LGBTQ

Florida student gives epic speech tearing apart Don’t Say Gay law – without saying gay

Zander Moricz gave a powerful speech against ‘Don’t Say Gay’, without saying “gay”. (YouTube/ Liz Ballard)

A gay Florida student gave an incredible graduation speech about his fight against the state’s horrific ‘Don’t Say Gay’ legislation – without saying gay.

‘Don’t Say Gay’, signed into law by Florida governor Ron DeSantis in March, forbids discussion of sexual orientation and gender identity in schools. 

On 31 March, 2022, a lawsuit was filed against the state by LGBTQ+ rights groups, as well as individual students and families in Florida, declaring the law “an unlawful attempt to stigmatize, silence, and erase LGBTQ+ people in Florida’s public schools”.

The youngest of the public plaintiffs is 18-year-old Zander Moricz, a tireless advocate who as a senior led a ‘Say Gay’ walkout at Pine View School in Sarasota County.

Moricz is also his school’s first openly gay class president, and on Sunday (23 May), he gave his graduation speech.

Ahead of the speech, Moricz revealed on Twitter that he had been told by school officials that “if my graduation speech referenced my activism or role as a plaintiff in the lawsuit, school administration had a signal to cut off my microphone, end my speech, and halt the ceremony”.

But as the state becomes increasingly hostile towards LGBTQ+ youth, Moricz couldn’t leave the topic out of his speech. Instead, he managed to give his classmates a moving and powerful call to action, without ever saying “gay”.

Towards the end of his speech, Moricz said: “I must discuss a very public part of my identity. This characteristic has probably become the first thing you think of when you think of me as a human being.”

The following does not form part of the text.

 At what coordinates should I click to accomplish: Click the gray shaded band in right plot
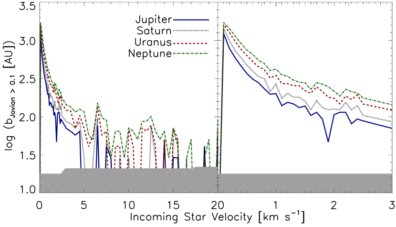tap(305, 183)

Pausing to remove his mortarboard, he said: “As you know, I have curly hair.”

Once laughs from his classmates subsided, he continued: “I used to hate my curls. I spent mornings and nights embarrassed of them, trying desperately to straighten this part of who I am.

“But the daily damage of trying to fix myself became too much.”

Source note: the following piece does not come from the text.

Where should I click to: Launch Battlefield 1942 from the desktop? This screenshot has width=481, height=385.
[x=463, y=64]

Moricz gave thanks to teachers who had helped him embrace his authentic self, and said: “There are going to be so many kids with curly hair who need a community like Pine View, and they won’t have one.

“Instead, they’ll try to fix themselves so that they can exist in Florida’s humid climate.

“I’ve been preparing this speech since I was elected in my freshman year, do you think that I wanted it to be about this?”

“It needs to be about this for the thousands of curly haired kids who are going to be forced to speak like this for their entire lives as students.”

Moricz told his classmates: “You must claim your power and you must give it those who will protect us… Justice and injustice exist under our authority. It is not fair that the second we turn 18 we have this responsibility, but we do.

“Now that it’s ours, we must use our shared power, because it was all the people who didn’t use it who let this happen to all the people who couldn’t.”